►
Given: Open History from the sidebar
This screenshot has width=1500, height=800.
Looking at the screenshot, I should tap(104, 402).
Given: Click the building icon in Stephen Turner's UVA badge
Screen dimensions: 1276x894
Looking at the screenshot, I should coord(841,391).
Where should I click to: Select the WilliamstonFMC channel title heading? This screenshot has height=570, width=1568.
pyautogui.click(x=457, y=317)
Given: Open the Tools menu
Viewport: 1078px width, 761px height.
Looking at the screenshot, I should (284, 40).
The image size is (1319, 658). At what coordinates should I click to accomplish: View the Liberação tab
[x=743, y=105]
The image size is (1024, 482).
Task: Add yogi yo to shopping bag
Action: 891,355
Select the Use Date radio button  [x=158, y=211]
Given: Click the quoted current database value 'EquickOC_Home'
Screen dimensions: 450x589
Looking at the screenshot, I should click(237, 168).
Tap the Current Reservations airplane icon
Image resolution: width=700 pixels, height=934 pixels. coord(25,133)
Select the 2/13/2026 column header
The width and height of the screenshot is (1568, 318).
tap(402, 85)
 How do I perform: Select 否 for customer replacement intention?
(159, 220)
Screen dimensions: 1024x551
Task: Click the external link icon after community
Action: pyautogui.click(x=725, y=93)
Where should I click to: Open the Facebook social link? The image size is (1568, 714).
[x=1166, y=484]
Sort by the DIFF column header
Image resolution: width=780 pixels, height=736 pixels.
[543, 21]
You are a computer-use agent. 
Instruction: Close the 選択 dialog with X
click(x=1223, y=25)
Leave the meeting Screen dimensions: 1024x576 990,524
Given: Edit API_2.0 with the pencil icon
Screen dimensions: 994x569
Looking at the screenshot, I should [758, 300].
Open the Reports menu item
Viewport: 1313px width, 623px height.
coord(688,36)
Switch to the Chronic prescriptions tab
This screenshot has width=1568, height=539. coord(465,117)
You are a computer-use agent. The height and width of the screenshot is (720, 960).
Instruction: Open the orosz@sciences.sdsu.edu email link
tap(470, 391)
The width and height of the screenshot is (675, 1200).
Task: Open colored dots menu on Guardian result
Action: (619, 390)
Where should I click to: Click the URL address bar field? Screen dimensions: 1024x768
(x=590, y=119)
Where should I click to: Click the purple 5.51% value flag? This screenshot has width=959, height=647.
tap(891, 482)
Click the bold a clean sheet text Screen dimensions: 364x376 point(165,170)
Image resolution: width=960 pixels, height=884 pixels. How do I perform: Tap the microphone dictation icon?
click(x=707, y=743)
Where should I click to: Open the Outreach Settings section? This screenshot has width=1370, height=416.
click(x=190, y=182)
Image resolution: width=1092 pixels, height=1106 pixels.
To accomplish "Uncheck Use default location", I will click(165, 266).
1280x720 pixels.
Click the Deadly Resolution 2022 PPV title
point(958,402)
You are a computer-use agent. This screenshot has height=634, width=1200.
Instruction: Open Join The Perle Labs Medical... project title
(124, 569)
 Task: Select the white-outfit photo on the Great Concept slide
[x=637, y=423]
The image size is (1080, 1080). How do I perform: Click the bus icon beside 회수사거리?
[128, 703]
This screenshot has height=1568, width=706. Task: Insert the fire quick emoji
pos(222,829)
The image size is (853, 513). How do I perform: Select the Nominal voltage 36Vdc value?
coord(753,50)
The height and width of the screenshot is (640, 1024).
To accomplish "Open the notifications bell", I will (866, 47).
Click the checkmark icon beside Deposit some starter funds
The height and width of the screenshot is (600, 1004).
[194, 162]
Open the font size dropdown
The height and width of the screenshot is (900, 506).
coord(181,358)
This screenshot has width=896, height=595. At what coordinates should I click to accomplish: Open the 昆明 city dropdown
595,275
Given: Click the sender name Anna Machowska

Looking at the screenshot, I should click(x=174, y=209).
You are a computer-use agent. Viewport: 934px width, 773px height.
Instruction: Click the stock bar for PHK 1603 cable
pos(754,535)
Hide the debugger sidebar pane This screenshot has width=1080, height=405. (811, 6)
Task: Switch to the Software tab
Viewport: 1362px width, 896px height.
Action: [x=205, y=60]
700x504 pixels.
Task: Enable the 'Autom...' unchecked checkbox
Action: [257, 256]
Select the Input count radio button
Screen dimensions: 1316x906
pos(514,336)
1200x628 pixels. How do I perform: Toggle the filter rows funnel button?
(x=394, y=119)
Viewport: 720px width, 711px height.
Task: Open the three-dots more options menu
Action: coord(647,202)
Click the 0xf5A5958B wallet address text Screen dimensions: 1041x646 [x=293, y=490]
◄
* AIM OF THE EXERCISE
Write the records out precisely, omitting nothing.

* WORKED SOLUTION
Given: Open History from the sidebar
This screenshot has width=1500, height=800.
Looking at the screenshot, I should tap(104, 402).
Given: Click the building icon in Stephen Turner's UVA badge
Screen dimensions: 1276x894
Looking at the screenshot, I should coord(841,391).
Where should I click to: Select the WilliamstonFMC channel title heading? This screenshot has height=570, width=1568.
pyautogui.click(x=457, y=317)
Given: Open the Tools menu
Viewport: 1078px width, 761px height.
Looking at the screenshot, I should (284, 40).
The image size is (1319, 658). At what coordinates should I click to accomplish: View the Liberação tab
[x=743, y=105]
The image size is (1024, 482).
Task: Add yogi yo to shopping bag
Action: 891,355
Select the Use Date radio button  [x=158, y=211]
Given: Click the quoted current database value 'EquickOC_Home'
Screen dimensions: 450x589
Looking at the screenshot, I should click(237, 168).
Tap the Current Reservations airplane icon
Image resolution: width=700 pixels, height=934 pixels. coord(25,133)
Select the 2/13/2026 column header
The width and height of the screenshot is (1568, 318).
tap(402, 85)
 How do I perform: Select 否 for customer replacement intention?
(159, 220)
Screen dimensions: 1024x551
Task: Click the external link icon after community
Action: pyautogui.click(x=725, y=93)
Where should I click to: Open the Facebook social link? The image size is (1568, 714).
[x=1166, y=484]
Sort by the DIFF column header
Image resolution: width=780 pixels, height=736 pixels.
[543, 21]
You are a computer-use agent. 
Instruction: Close the 選択 dialog with X
click(x=1223, y=25)
Leave the meeting Screen dimensions: 1024x576 990,524
Given: Edit API_2.0 with the pencil icon
Screen dimensions: 994x569
Looking at the screenshot, I should [758, 300].
Open the Reports menu item
Viewport: 1313px width, 623px height.
coord(688,36)
Switch to the Chronic prescriptions tab
This screenshot has width=1568, height=539. coord(465,117)
You are a computer-use agent. The height and width of the screenshot is (720, 960).
Instruction: Open the orosz@sciences.sdsu.edu email link
tap(470, 391)
The width and height of the screenshot is (675, 1200).
Task: Open colored dots menu on Guardian result
Action: (619, 390)
Where should I click to: Click the URL address bar field? Screen dimensions: 1024x768
(x=590, y=119)
Where should I click to: Click the purple 5.51% value flag? This screenshot has width=959, height=647.
tap(891, 482)
Click the bold a clean sheet text Screen dimensions: 364x376 point(165,170)
Image resolution: width=960 pixels, height=884 pixels. How do I perform: Tap the microphone dictation icon?
click(x=707, y=743)
Where should I click to: Open the Outreach Settings section? This screenshot has width=1370, height=416.
click(x=190, y=182)
Image resolution: width=1092 pixels, height=1106 pixels.
To accomplish "Uncheck Use default location", I will click(165, 266).
1280x720 pixels.
Click the Deadly Resolution 2022 PPV title
point(958,402)
You are a computer-use agent. This screenshot has height=634, width=1200.
Instruction: Open Join The Perle Labs Medical... project title
(124, 569)
 Task: Select the white-outfit photo on the Great Concept slide
[x=637, y=423]
The image size is (1080, 1080). How do I perform: Click the bus icon beside 회수사거리?
[128, 703]
This screenshot has height=1568, width=706. Task: Insert the fire quick emoji
pos(222,829)
The image size is (853, 513). How do I perform: Select the Nominal voltage 36Vdc value?
coord(753,50)
The height and width of the screenshot is (640, 1024).
To accomplish "Open the notifications bell", I will (866, 47).
Click the checkmark icon beside Deposit some starter funds
The height and width of the screenshot is (600, 1004).
[194, 162]
Open the font size dropdown
The height and width of the screenshot is (900, 506).
coord(181,358)
This screenshot has width=896, height=595. At what coordinates should I click to accomplish: Open the 昆明 city dropdown
595,275
Given: Click the sender name Anna Machowska

Looking at the screenshot, I should click(x=174, y=209).
You are a computer-use agent. Viewport: 934px width, 773px height.
Instruction: Click the stock bar for PHK 1603 cable
pos(754,535)
Hide the debugger sidebar pane This screenshot has width=1080, height=405. (811, 6)
Task: Switch to the Software tab
Viewport: 1362px width, 896px height.
Action: [x=205, y=60]
700x504 pixels.
Task: Enable the 'Autom...' unchecked checkbox
Action: [257, 256]
Select the Input count radio button
Screen dimensions: 1316x906
pos(514,336)
1200x628 pixels. How do I perform: Toggle the filter rows funnel button?
(x=394, y=119)
Viewport: 720px width, 711px height.
Task: Open the three-dots more options menu
Action: coord(647,202)
Click the 0xf5A5958B wallet address text Screen dimensions: 1041x646 [x=293, y=490]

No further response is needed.